> _CUPLIKAN TERPILIH_
28 September 2011

Why

Orang-orang datang dan pergi, berlalu lalang melewati ruang dan lembaran waktu
Sementara aku masih di sini, masih belum menemukan alasan untuk pergi atau tetap tinggal.
27 September 2011

Bagaimana Jika...

Jika dalam perjalanan pulang kampung atau kembali ke kota saya selalu berharap bahwa jalan raya menjadi lebih panjang sehingga saya bisa lebih lama menikmati alam. Selama di kampung, jika keluar malam untuk membeli sesuatu di toko, saya sering mengambil jalan yang justru menjauhi toko yang saya tuju dan berkeliling sebentar. Sepulangnya pun saya mengambil jalan memutar dan berlama-lama di jalan raya. 

Kalau mengambil jalan memutar, saya paling suka melewati penjual kacang rebus yang duduk lesehan di pinggir lapangan. Penjualnya kebanyakan nenek-nenek. Saya suka melihat pemandangan ini : suasana malam, nenek-nenek dengan sarung menutupi kepala, kacang rebus dan lampu minyak yang tertiup angin. Kalau mampir beli, saya sering nguping pembicaraan mereka. Topiknya bisa pindah-pindah dalam hitungan menit mulai dari topik tentang cucunya yang baru naik kelas, harga cabai yang naik lagi, naiknya jumlah kasus pencurian, naiknya gaji pegawai negeri, naiknya BBM dan berbagai naik-naik yang lain.

Melihat gurat keriput wajah nenek itu saya selalu mengira-ngira seperti apa perjalanan hidup yang telah ditempuhnya. Tapi kupikir itu tidak penting karena yang terlihat saat itu adalah bahwa mereka bahagia meski hanya berjualan kacang rebus. Begitu pula ketika melihat anak-anak yang berlarian bebas di jalan raya. Saya selalu bertanya, seperti apa kehidupan mereka nanti. Atau ketika melihat kedua adik saya yang sibuk mencuci sepeda, saya selalu bertanya seperti apa kehidupan kami nanti. Apa kami akan selalu bersama seperti saudara-saudara ibu yang sampai setua ini tetap tinggal berdampingan satu sama lain. Apa kami akan tetap sedekat ini jika sudah menempuh hidup masing-masing.

Jika mencari alamat rumah, saya selalu bertanya-tanya apakah takdir akan membawa saya pada pemilik rumah atau justru membuat saya semakin menjauh dan akhirnya menyerah karena waktu yang semakin sempit atau karena saya sudah lelah. Dan bagian yang paling menyenangkan adalah sensasi yang muncul ketika kemudian saya dipertemukan dengan orang yang saya cari.

Atau mungkin suatu hari kau hanya iseng-iseng datang ke toko buku karena suntuk dan sesampainya di sana kau dipertemukan dengan buku yang mampu mengubah beberapa hal penting dalam hidupmu.

> _YANG HARUS DIKERJAKAN_
**1.** Tuliskan ulang bagian cuplikan di atas, mulai dari "28 September 2011" dan berakhir pada "berlama-lama di jalan raya.".
**2.** Menurut cuplikan di atas, siapa kebanyakan penjual kacang rebus yang duduk lesehan di pinggir lapangan?
Baris-baris ini tidak berkaitan dengan cuplikan di atas.

Cuplikan dataset:
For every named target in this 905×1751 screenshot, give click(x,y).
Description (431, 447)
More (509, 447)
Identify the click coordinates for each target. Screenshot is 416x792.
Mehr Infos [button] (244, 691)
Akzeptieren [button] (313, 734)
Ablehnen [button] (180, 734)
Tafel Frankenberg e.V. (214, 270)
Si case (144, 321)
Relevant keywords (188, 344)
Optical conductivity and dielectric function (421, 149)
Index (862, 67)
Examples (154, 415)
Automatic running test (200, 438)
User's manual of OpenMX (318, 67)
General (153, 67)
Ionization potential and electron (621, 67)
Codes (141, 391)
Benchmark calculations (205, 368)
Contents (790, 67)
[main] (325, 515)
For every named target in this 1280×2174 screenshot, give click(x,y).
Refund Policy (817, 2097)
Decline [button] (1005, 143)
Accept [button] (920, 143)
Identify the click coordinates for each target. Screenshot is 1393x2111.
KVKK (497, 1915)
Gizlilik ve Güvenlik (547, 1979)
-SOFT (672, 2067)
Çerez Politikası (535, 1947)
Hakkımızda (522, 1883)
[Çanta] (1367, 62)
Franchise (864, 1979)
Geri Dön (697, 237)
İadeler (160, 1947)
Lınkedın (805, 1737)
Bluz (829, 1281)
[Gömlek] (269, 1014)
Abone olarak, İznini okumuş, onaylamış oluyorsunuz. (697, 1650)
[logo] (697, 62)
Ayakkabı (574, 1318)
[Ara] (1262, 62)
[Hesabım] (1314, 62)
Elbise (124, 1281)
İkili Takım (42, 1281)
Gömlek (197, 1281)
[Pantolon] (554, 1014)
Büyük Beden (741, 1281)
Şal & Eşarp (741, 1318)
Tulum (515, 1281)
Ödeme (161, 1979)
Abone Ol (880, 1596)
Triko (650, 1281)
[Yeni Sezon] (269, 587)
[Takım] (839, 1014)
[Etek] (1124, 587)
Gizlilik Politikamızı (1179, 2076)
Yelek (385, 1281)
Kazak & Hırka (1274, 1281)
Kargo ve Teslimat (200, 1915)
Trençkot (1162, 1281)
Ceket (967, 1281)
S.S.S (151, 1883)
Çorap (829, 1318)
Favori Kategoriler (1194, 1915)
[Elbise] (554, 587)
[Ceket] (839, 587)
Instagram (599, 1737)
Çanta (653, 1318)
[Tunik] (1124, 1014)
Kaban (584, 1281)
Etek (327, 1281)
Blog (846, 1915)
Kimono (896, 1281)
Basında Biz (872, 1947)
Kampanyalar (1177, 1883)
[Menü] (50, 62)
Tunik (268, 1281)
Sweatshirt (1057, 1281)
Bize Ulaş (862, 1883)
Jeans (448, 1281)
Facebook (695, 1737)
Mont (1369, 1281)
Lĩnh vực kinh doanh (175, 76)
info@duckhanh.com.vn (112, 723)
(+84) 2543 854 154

> _JAWABAN TUGAS_
**1.**
28 September 2011

Why

Orang-orang datang dan pergi, berlalu lalang melewati ruang dan lembaran waktu
Sementara aku masih di sini, masih belum menemukan alasan untuk pergi atau tetap tinggal.
27 September 2011

Bagaimana Jika...

Jika dalam perjalanan pulang kampung atau kembali ke kota saya selalu berharap bahwa jalan raya menjadi lebih panjang sehingga saya bisa lebih lama menikmati alam. Selama di kampung, jika keluar malam untuk membeli sesuatu di toko, saya sering mengambil jalan yang justru menjauhi toko yang saya tuju dan berkeliling sebentar. Sepulangnya pun saya mengambil jalan memutar dan berlama-lama di jalan raya.

**2.** Kebanyakan nenek-nenek.